Jak usłyszał w zgłoszeniu dyżurny policji, kierowca audi miał nagle zjechać na przeciwległy pas ruchu i doprowadzić do czołowego zderzenia z innym pojazdem. Jak się na szczęście okazało na miejscu, jadący z naprzeciwka kierowca nissana zdołał uniknąć czołowego zderzenia. Zjechał do przydrożnego rowu gdzie staranował znak drogowy.
Przybyli na miejsce policjanci z komendy w Przysusze ustalili, że kierowca audi to 45-letni mieszkaniec powiatu szydłowieckiego. Miał prawie 3 promile alkoholu w organizmie. Kierowcą nissana był 30-letni mieszkaniec z województwa małopolskiego. Po zatrzymaniu pojazdów podszedł do mężczyzny kierowcy audi, od którego wyczuł silną woń alkoholu. Jak stwierdził, w trosce o bezpieczeństwo odebrał mu kluczyki i wezwał służby. Jego policjanci też przebadali, był trzeźwy.

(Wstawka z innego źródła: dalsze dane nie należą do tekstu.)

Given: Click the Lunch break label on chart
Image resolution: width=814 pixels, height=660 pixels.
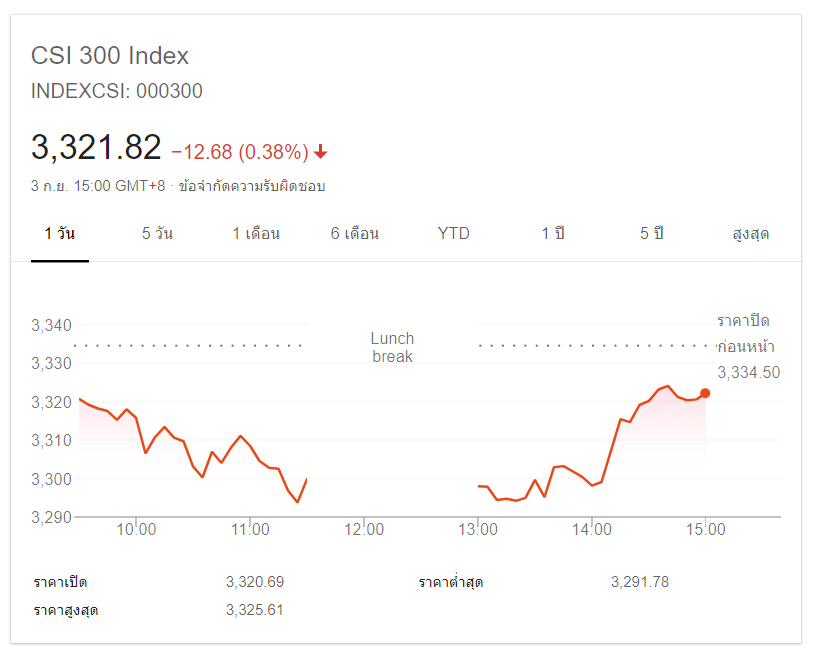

W zdarzeniu nikt nie odniósł obrażeń.
Pijany 45-latek został zatrzymany i osadzony w policyjnej celi. Funkcjonariusze zatrzymali mu prawo jazdy. Wkrótce odpowie przed sądem. Za kierowanie w stanie nietrzeźwości 45-latkowi sąd może orzec karę nawet do 3 lat pozbawienia wolności. Jego pojazd trafił na policyjny parking.